▸ **YOUR ASSIGNMENT**:
In the listing, locate the line containing "This screenshot has height=736, width=1366.", then quote it and all following lines exactly. Omit pictures.

▸ **INPUT MATERIAL**:

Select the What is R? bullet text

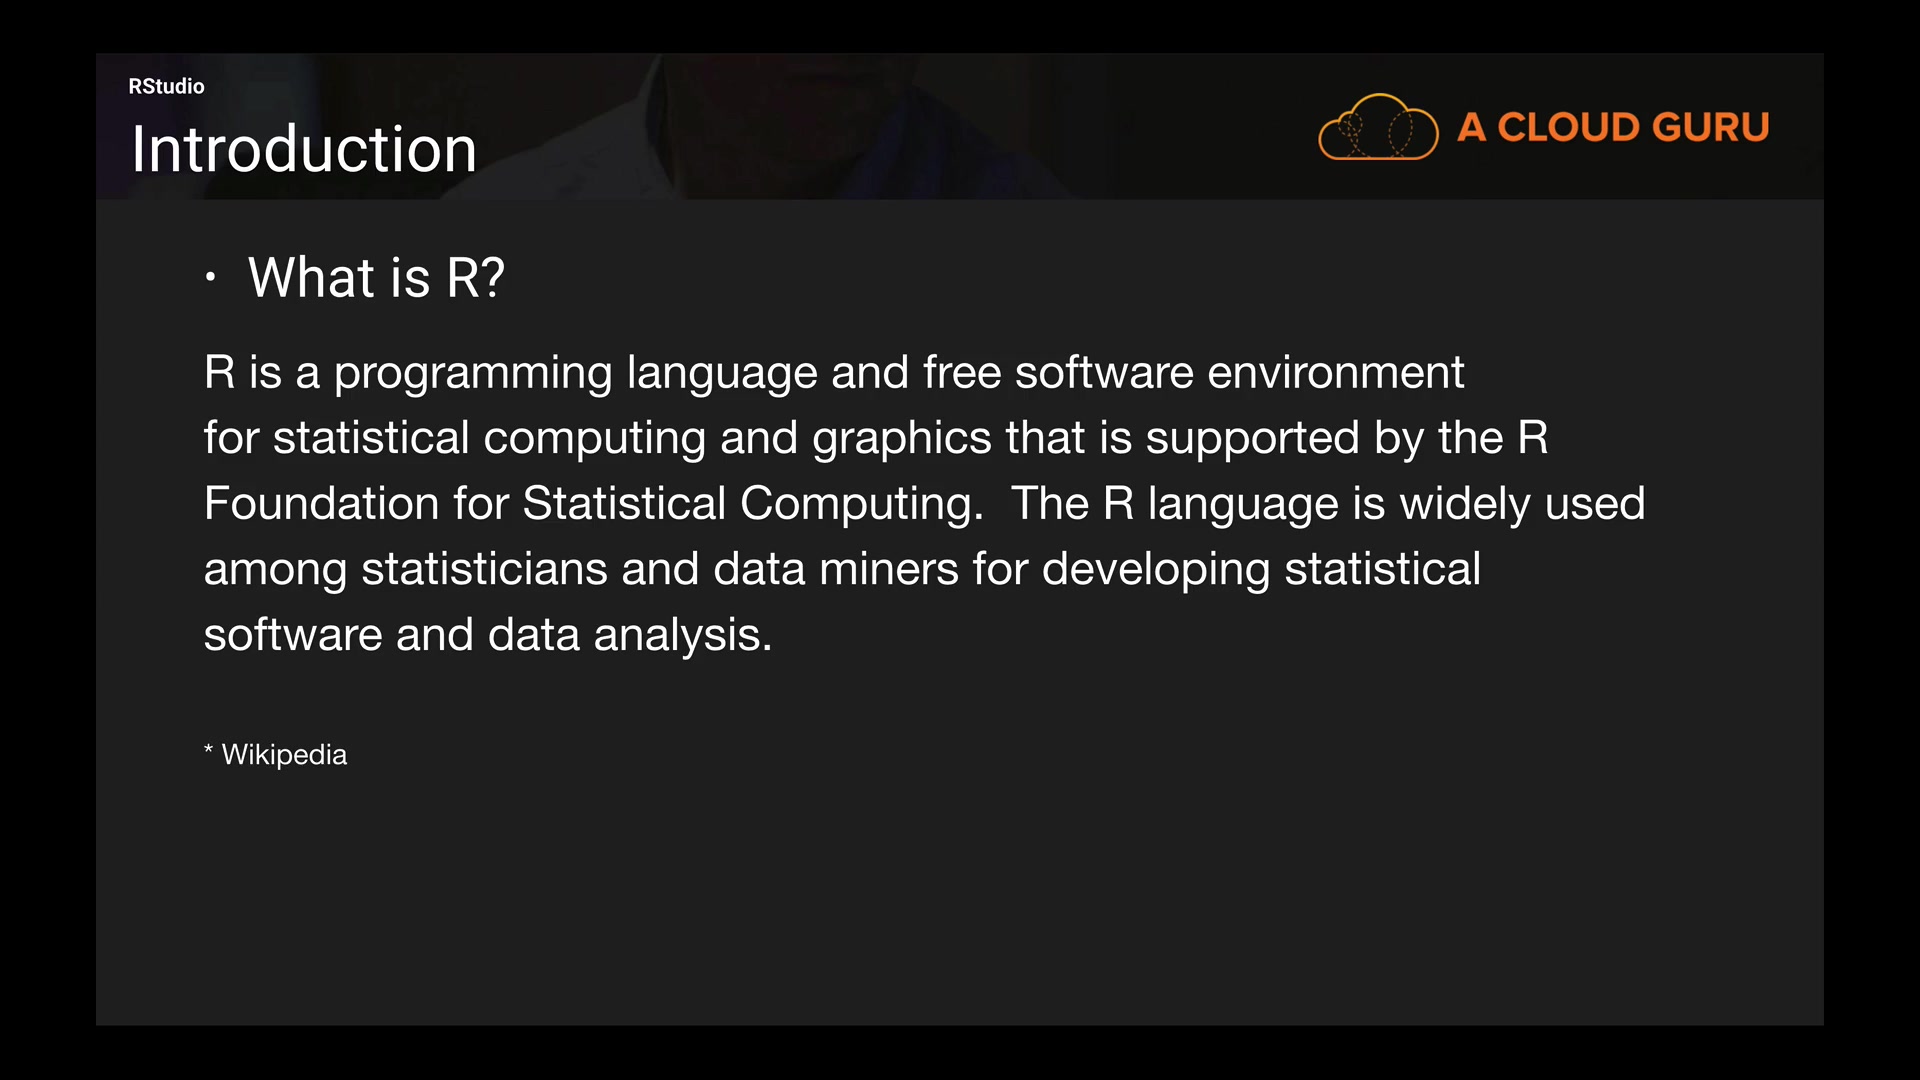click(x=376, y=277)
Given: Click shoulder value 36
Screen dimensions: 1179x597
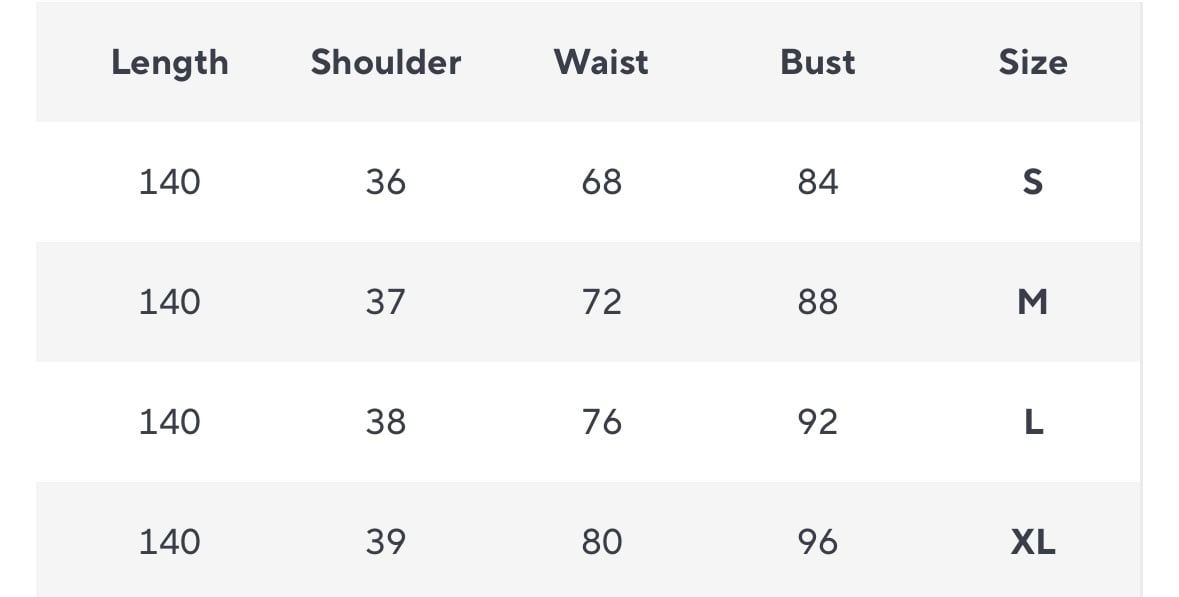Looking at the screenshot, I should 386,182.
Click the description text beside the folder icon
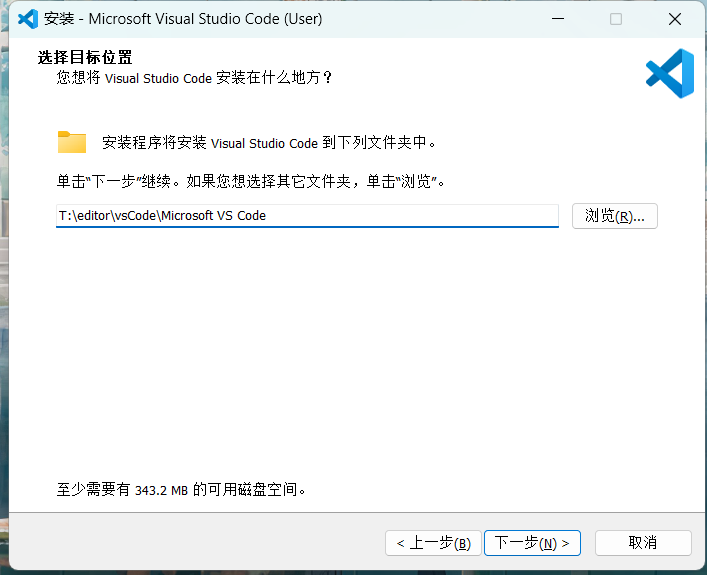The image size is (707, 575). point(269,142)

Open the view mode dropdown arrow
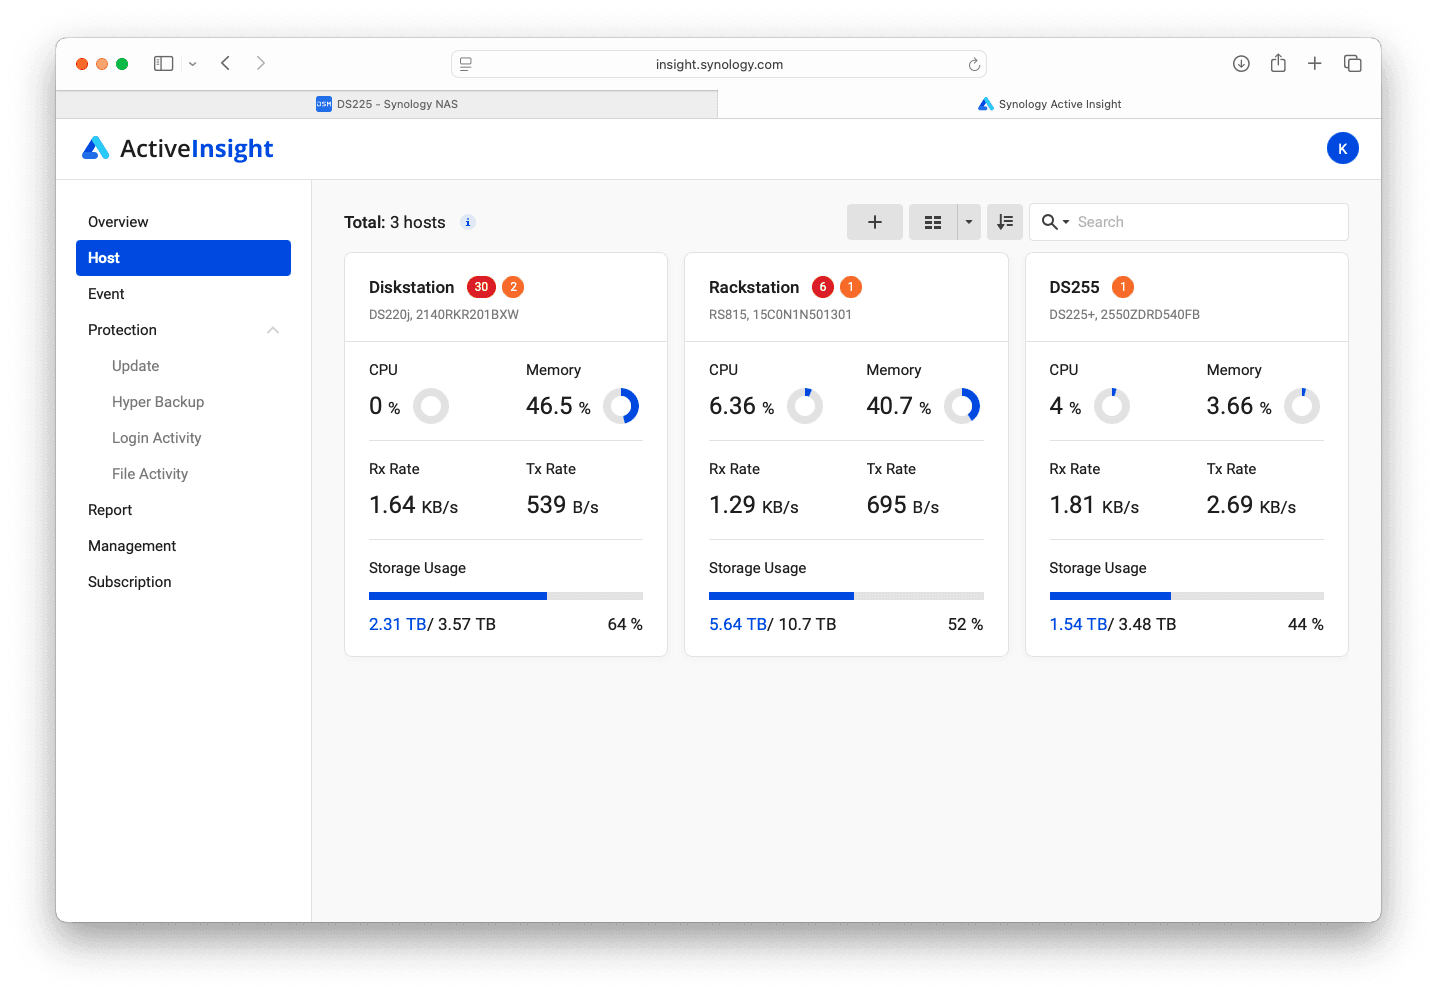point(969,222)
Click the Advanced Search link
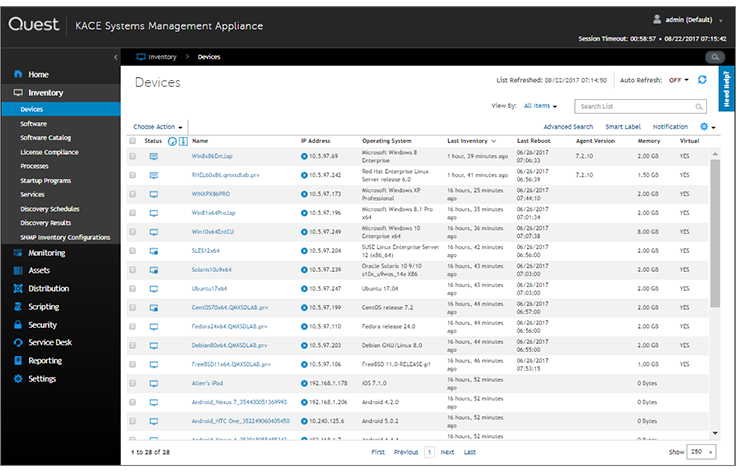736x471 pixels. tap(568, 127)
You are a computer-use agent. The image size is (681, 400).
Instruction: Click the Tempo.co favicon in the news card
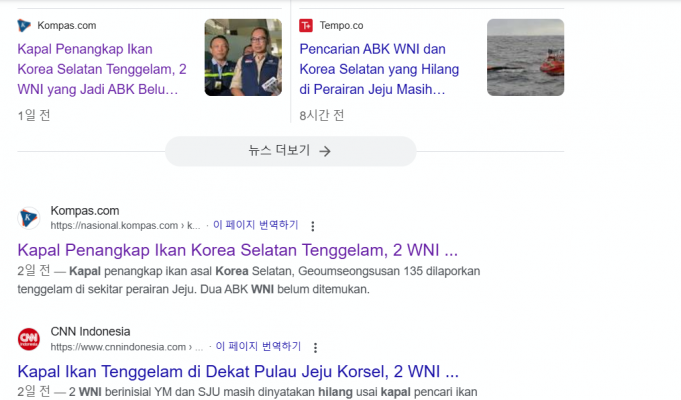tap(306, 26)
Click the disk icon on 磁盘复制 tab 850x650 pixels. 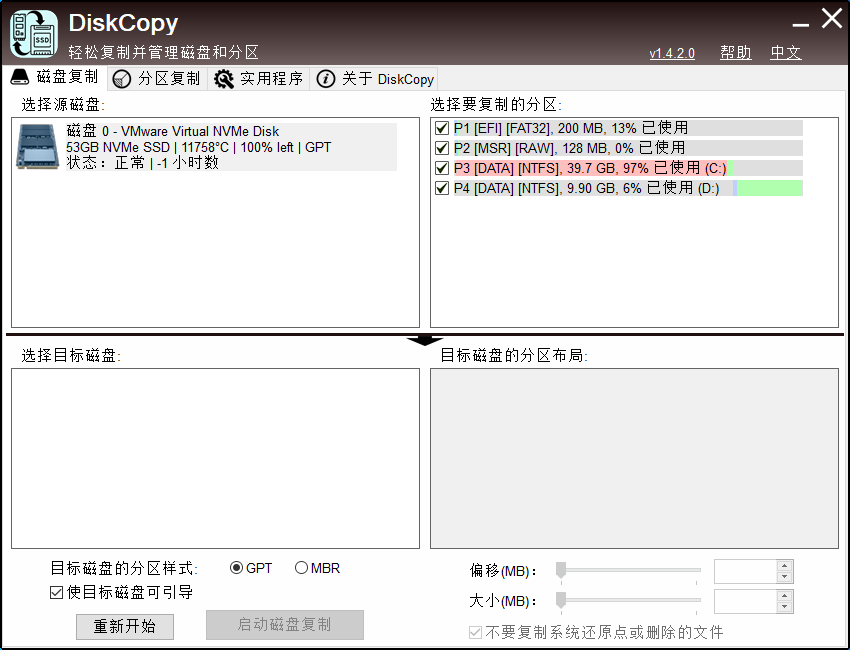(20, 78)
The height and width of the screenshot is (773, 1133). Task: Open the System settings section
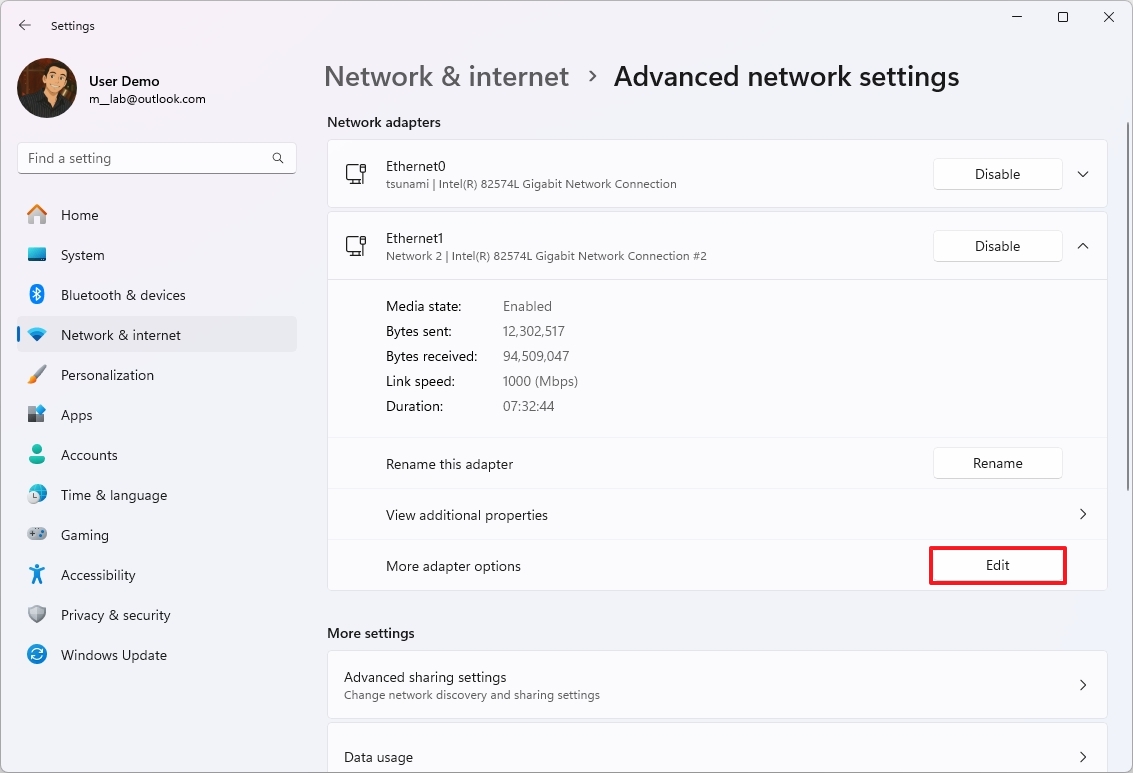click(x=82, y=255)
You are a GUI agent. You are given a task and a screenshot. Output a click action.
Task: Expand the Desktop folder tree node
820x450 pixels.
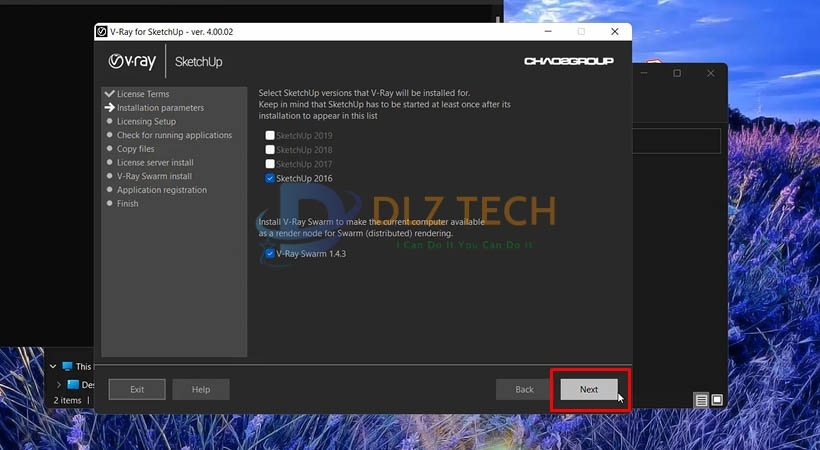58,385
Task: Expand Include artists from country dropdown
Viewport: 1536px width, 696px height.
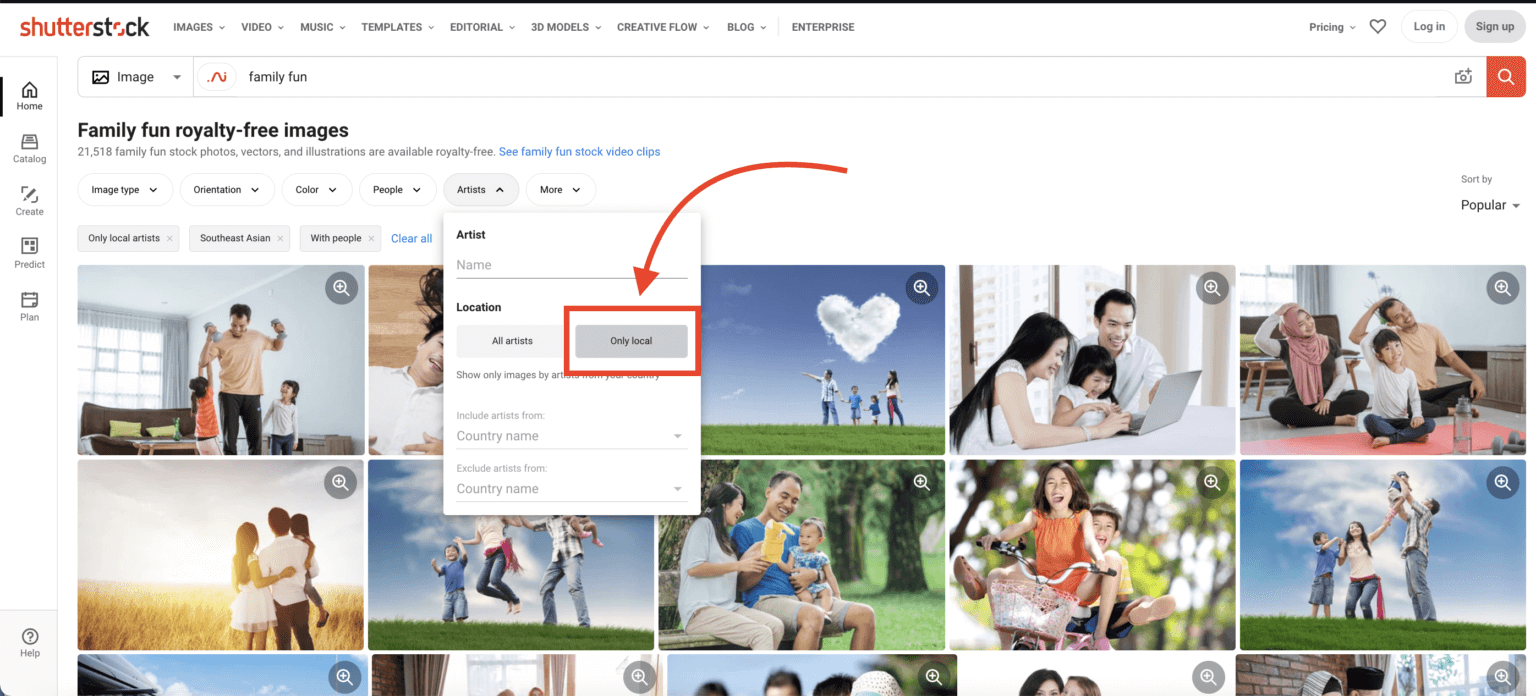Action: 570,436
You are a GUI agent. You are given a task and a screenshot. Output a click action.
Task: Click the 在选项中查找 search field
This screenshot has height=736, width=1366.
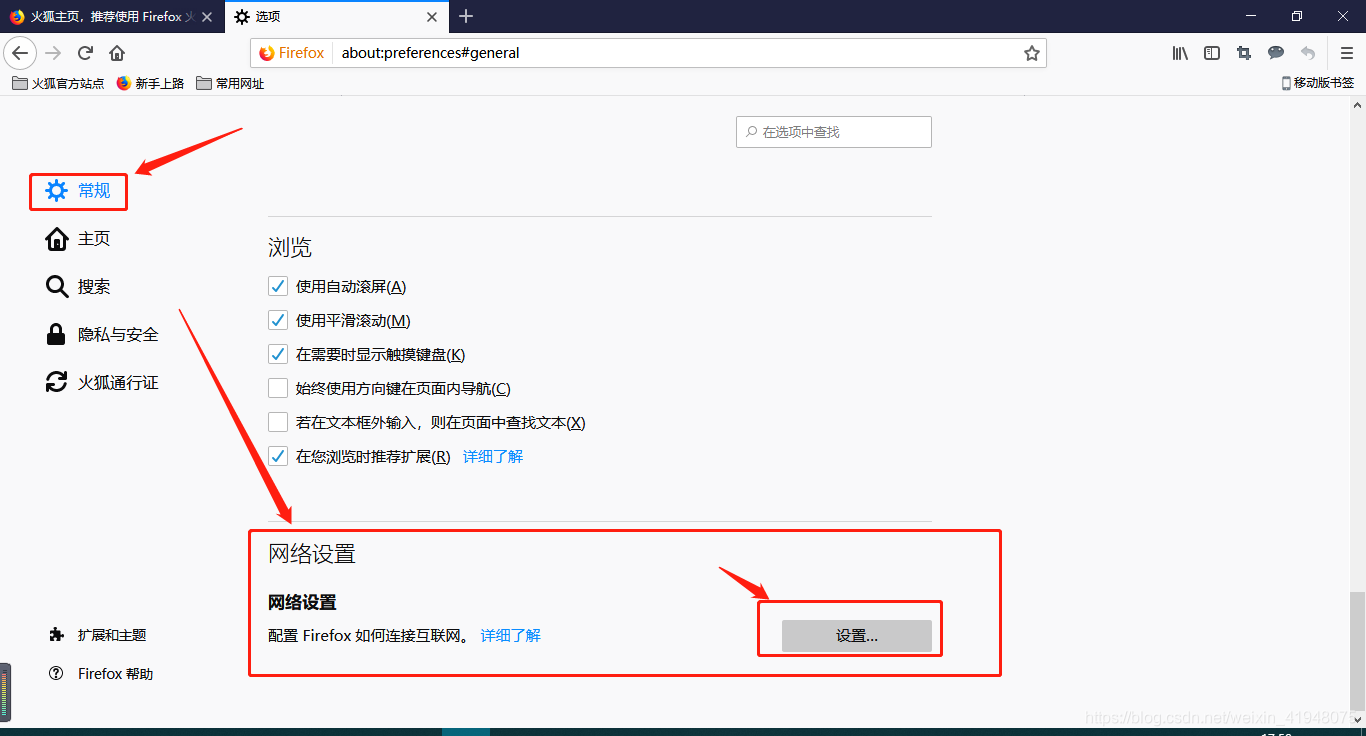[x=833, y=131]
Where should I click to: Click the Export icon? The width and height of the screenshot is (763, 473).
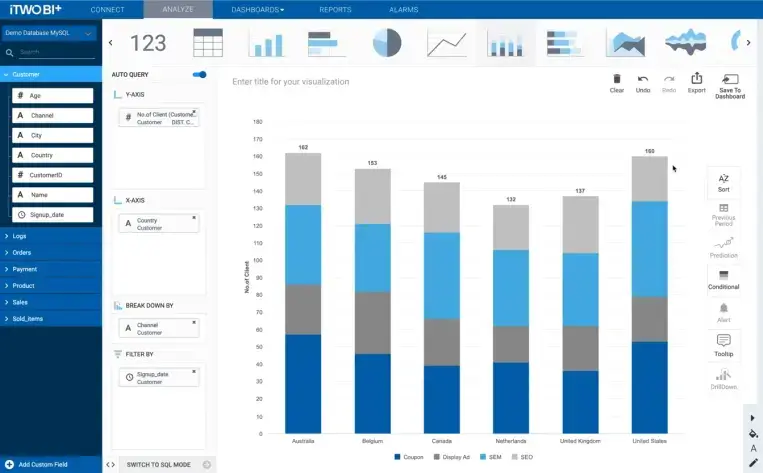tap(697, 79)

▸ **ANSWER**:
This screenshot has height=736, width=1366.
[x=833, y=131]
Where should I click to: Click the Export icon? The width and height of the screenshot is (763, 473).
tap(697, 79)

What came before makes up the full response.